20140116

Mark Cunningham


[sort]

The real estate agent explained that “repeatedly inundated” indicated “good drainage”—after all, it’s your point of view that makes the house half empty or half full. No man is an island, or so he learned when his boat sank. That it was called a “landskip” did nothing to increase our confidence in the painted panel’s topographical accuracy. The dictionary be damned: to choose “premiss” instead of “premise” is to be wrong from the start. The Made in Mexico stickers were made in China.




[sort]

When they didn’t understand the directions for the connect-the-dot, she said, “Do you have to draw you a picture?” Everything can be considered “almost circular in outline” if you finish tracing the outline. Dear Carl Jung: there’s a part of the subconscious mind that recognizes every oldie played on the radio within the first five notes.

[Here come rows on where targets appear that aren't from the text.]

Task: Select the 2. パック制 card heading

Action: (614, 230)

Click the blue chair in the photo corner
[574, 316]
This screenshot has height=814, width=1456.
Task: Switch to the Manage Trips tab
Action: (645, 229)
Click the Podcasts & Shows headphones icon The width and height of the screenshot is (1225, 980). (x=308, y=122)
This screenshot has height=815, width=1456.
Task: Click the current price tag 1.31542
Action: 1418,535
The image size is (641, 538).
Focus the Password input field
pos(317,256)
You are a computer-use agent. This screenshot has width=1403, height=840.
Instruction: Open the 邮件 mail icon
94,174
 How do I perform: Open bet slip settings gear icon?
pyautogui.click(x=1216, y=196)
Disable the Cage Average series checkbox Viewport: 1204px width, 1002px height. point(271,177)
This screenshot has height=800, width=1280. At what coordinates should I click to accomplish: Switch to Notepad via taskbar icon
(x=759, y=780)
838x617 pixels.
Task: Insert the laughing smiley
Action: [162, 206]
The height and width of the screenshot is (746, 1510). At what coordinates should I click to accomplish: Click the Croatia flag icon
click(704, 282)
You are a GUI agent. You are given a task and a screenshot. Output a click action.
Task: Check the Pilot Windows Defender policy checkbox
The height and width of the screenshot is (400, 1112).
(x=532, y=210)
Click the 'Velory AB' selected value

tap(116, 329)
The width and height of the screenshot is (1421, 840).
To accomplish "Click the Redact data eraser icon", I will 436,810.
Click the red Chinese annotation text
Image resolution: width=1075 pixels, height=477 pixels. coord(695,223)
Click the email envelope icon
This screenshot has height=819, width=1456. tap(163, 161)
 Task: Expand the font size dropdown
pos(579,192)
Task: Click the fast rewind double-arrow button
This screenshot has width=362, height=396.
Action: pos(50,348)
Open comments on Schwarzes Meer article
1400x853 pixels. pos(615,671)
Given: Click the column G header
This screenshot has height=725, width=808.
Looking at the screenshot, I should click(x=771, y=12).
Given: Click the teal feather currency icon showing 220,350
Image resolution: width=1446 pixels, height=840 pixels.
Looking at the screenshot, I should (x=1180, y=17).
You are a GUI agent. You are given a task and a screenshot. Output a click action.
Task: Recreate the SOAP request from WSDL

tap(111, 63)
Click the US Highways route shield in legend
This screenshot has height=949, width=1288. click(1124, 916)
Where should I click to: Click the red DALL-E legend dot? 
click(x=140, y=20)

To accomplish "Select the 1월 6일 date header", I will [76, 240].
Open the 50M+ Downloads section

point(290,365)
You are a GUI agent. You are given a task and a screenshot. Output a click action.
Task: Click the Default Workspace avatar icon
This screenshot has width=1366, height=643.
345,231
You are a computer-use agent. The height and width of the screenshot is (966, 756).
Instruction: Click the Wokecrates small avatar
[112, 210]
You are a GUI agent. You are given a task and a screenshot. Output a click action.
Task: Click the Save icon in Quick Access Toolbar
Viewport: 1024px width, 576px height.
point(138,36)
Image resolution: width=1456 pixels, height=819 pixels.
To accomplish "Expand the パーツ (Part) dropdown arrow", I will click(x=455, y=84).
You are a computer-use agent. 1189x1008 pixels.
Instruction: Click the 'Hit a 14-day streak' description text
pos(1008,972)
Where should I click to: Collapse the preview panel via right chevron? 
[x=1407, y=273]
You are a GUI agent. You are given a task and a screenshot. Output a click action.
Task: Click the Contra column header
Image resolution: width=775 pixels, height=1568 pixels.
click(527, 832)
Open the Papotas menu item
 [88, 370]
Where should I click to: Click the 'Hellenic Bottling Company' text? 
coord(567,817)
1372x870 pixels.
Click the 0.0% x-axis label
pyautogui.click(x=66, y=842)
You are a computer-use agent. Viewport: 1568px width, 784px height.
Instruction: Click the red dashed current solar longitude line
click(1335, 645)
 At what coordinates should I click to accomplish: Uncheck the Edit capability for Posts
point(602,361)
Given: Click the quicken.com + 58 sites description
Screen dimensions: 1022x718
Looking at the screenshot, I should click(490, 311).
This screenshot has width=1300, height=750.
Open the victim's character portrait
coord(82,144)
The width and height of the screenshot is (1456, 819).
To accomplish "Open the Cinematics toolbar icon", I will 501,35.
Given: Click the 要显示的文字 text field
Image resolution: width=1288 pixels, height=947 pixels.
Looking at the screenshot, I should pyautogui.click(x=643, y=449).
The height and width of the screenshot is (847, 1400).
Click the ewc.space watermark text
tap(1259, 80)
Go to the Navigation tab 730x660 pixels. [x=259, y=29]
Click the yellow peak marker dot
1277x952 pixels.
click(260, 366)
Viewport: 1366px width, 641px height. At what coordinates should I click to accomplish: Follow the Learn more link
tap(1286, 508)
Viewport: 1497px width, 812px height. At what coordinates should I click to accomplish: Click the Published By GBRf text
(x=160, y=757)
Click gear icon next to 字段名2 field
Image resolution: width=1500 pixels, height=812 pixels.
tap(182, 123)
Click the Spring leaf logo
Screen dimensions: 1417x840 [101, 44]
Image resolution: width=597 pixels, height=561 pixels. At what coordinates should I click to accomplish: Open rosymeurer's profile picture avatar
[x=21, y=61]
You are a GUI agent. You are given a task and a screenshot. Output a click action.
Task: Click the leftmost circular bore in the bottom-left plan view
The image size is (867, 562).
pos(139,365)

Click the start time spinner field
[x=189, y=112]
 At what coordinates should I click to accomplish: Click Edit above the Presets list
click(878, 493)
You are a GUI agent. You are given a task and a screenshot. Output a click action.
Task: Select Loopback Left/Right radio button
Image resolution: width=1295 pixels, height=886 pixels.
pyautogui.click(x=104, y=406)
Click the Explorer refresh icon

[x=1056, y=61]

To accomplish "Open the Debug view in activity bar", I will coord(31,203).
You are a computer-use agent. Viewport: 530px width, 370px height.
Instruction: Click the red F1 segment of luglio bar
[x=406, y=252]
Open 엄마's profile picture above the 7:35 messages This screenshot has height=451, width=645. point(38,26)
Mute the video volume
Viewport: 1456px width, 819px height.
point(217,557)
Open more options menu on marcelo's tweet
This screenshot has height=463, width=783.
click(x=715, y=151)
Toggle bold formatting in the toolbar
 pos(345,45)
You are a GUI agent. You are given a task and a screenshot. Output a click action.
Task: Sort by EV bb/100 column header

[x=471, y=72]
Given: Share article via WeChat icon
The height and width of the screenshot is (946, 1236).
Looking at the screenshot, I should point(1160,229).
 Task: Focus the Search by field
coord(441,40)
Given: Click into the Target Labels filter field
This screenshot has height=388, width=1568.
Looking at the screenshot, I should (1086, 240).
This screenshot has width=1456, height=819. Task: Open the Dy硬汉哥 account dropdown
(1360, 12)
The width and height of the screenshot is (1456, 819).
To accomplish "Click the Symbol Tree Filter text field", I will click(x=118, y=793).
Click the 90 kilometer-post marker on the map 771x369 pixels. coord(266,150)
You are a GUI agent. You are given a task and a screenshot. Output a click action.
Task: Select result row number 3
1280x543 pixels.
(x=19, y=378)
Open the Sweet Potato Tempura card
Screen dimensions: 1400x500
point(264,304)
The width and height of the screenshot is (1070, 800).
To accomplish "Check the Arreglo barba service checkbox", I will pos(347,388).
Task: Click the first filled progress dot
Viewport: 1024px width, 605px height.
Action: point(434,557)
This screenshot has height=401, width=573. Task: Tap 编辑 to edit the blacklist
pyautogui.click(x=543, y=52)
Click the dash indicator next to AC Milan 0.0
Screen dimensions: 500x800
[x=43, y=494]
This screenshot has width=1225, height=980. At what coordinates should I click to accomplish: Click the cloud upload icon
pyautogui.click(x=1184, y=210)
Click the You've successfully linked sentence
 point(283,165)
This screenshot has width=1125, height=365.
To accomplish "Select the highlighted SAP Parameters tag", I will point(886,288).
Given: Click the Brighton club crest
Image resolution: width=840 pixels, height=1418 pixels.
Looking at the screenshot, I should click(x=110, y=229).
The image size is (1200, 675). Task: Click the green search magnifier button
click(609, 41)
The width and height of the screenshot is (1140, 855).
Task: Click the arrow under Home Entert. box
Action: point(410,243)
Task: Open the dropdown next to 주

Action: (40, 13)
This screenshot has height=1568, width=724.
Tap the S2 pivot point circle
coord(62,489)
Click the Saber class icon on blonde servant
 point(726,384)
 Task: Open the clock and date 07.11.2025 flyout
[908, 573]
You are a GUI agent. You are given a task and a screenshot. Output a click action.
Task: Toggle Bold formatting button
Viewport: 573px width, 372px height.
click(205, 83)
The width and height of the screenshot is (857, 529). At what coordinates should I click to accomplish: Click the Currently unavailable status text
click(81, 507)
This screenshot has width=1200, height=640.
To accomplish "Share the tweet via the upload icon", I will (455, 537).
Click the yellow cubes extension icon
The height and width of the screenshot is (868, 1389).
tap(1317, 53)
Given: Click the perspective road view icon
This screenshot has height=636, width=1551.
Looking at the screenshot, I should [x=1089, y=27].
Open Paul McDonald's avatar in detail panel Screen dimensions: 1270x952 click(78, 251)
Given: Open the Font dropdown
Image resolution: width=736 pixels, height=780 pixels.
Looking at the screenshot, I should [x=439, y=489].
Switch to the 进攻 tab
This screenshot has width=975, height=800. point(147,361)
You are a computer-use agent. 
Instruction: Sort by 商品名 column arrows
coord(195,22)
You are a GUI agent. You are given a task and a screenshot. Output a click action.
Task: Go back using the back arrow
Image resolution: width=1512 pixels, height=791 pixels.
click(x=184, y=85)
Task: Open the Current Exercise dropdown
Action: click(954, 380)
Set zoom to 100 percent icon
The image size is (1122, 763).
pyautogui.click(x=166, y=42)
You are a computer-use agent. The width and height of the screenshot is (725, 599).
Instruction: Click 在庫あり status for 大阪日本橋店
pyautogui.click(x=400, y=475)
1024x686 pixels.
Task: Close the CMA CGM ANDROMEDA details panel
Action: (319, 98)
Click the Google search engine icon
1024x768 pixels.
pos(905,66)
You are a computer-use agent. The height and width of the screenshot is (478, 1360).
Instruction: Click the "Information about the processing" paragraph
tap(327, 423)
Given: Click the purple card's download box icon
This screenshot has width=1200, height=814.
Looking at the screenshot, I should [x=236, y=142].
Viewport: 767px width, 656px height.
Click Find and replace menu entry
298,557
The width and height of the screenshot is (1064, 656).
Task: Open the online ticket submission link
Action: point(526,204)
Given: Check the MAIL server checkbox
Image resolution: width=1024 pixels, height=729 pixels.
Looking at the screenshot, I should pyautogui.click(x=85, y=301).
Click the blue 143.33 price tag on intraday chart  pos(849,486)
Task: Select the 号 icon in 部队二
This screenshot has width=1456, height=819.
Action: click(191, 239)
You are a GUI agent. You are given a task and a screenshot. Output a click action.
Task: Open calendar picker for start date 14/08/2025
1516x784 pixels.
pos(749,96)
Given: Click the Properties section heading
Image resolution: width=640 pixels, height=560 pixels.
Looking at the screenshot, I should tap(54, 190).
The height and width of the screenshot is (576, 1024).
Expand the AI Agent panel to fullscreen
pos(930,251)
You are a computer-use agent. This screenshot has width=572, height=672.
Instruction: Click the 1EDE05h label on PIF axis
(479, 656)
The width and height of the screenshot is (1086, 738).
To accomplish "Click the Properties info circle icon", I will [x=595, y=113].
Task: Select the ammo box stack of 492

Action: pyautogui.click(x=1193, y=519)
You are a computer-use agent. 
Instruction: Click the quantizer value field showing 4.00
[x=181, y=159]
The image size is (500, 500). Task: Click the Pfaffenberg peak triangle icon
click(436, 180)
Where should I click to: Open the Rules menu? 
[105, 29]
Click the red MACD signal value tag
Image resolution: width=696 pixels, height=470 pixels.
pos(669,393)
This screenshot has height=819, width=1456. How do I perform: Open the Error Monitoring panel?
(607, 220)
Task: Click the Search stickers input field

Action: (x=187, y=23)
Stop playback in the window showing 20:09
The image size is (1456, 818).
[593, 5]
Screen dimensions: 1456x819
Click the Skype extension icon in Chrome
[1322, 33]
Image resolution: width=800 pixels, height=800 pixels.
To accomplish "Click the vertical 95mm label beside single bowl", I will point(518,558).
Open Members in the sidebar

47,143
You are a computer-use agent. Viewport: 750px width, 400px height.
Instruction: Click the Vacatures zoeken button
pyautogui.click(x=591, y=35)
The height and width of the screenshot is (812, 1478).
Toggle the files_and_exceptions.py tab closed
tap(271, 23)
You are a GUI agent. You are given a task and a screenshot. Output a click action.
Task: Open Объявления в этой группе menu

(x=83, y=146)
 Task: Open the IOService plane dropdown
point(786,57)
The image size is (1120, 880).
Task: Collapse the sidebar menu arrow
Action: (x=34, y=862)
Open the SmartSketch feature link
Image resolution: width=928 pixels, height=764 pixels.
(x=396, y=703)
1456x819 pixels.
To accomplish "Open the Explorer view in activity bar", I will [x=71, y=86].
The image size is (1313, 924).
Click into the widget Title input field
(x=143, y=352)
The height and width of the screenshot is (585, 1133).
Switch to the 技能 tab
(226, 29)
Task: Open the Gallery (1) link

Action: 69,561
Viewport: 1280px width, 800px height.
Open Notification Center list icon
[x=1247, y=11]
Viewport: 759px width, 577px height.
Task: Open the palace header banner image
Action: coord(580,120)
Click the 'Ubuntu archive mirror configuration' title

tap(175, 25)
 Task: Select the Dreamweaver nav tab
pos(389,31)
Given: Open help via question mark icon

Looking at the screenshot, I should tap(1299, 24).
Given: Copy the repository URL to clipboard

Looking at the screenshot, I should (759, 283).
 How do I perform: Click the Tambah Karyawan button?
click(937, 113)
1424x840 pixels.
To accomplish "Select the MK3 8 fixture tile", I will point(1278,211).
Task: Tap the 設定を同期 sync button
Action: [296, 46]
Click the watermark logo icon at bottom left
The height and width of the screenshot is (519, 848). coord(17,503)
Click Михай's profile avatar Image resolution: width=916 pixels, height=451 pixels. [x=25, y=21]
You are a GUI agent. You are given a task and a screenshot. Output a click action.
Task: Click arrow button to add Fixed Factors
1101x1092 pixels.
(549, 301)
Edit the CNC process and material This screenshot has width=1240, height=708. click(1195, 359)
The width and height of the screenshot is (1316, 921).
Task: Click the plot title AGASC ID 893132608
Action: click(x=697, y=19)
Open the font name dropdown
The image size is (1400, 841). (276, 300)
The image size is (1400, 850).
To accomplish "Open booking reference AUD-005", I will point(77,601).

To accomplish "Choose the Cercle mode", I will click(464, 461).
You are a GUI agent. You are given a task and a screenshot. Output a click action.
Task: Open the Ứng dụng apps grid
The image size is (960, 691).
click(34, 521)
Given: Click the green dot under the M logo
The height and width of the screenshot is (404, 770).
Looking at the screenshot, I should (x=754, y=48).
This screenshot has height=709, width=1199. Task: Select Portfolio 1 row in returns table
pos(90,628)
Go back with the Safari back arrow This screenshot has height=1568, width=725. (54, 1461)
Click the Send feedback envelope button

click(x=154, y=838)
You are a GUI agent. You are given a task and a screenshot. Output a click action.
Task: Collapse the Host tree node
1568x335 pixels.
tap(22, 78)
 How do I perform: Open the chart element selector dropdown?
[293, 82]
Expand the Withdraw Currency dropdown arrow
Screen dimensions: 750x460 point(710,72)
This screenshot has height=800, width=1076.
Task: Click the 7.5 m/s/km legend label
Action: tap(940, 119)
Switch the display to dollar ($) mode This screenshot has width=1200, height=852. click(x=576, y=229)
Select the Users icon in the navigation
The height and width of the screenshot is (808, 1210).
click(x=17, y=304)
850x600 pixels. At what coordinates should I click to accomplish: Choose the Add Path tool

I think of Mount Shasta every time I want a cheap soda.




[sort]

She picked herself up by her shoelaces: the Nikes had cut off the circulation to her feet. The fork in the road turned out to be plastic. Shinkichi Takahasi found mountains and rivers inside a single potato; I found a notice reading “Copyright Monsanto.” When the clerk told him the oxygen prescription had expired, he threatened to hold his breath until he could talk to a manager.




[sort]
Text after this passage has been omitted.